Background Elevated plasma levels of lipoprotein (a) [Lp(a)] are a causal risk factor for coronary heart disease (CHD) and stroke in Europeans, but the causal relevance of Lp(a) for different stroke types and in East Asians with different Lp(a) genetic architecture is uncertain. Methods We measured plasma levels of Lp(a) in a nested case-control study of 18,174 adults (mean [SD] age 57 [10] years, 49% female) in the China Kadoorie Biobank (CKB) and undertook a genome-wide association analysis (GWAS) to identify genetic variants affecting Lp(a) levels, with replication in ancestry-specific subsets in UK Biobank (UKB). We further undertook two-sample Mendelian randomization (MR) analyses, associating ancestry-specific Lp(a)-associated instrumental variants derived from CKB or from published data in Europeans with risk of myocardial infarction (MI, n=17,091), ischemic stroke (IS, n=29,233) and its subtypes, and with intracerebral hemorrhage (ICH, n=5845) in East Asians and in Europeans using available data from CKB and genome-wide (GWAS) consortia. Results In CKB observational analyses, plasma levels of Lp(a) were log-linearly and positively associated with higher risks of MI and IS, but not with ICH. In GWAS, we identified 29 SNPs independently associated with Lp(a) that together explained 33% of variance in Lp(a) in Chinese. In UKB, the lead Chinese variants identified in CKB were replicated in 1260 Chinese, but explained only 10% of variance in Lp(a) in Europeans. In MR analyses, however, there were highly concordant effects of Lp(a) across both ancestries for all CVD outcomes examined.

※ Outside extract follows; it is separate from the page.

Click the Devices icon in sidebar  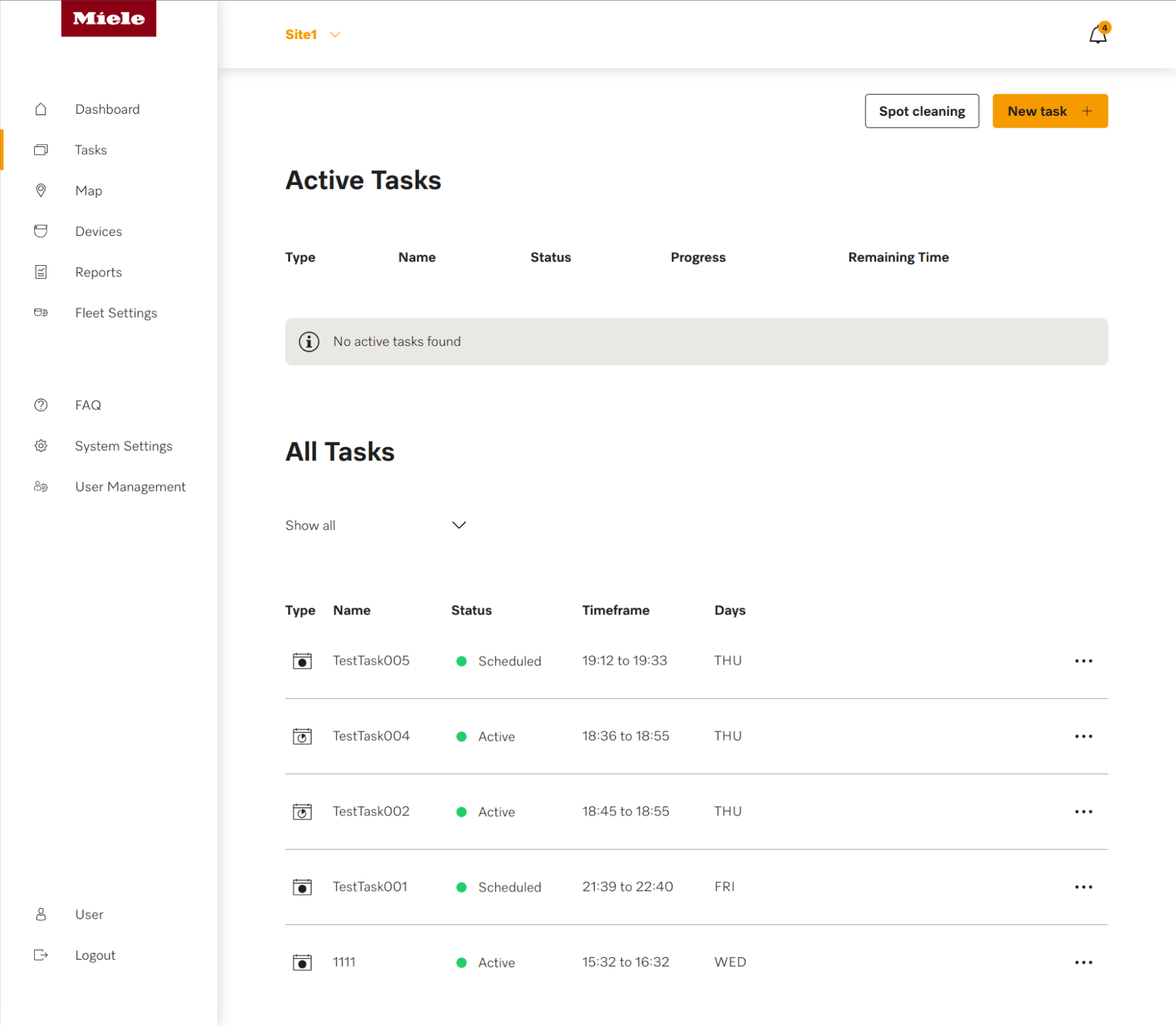[x=41, y=231]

In combined analyses of both ancestries, the proportional reductions in risk per 100 nmol/L lower genetically-predicted Lp(a) levels for MI were 3-fold greater than for total IS (rate ratio, 0.78 [95%CI, 0.76-0.81] vs 0.94 [0.92-0.96]), but were similar to those for large artery IS (0.80 [0.73-0.87]; n=8134). There were weaker associations with cardio-embolic IS (0.92 [95%CI: 0.86-0.98]; n=11,730), and no association with small vessel IS (0.99 [0.91-1.07]; n=12,343) or with ICH (1.08 [0.96-1.21]; n=5845). Conclusions The effects of Lp(a) on risk of MI and large artery IS were comparable in East Asians and Europeans suggesting that both ancestries could expect comparable proportional benefits for equivalent reductions in Lp(a), but there was little effect on other stroke types.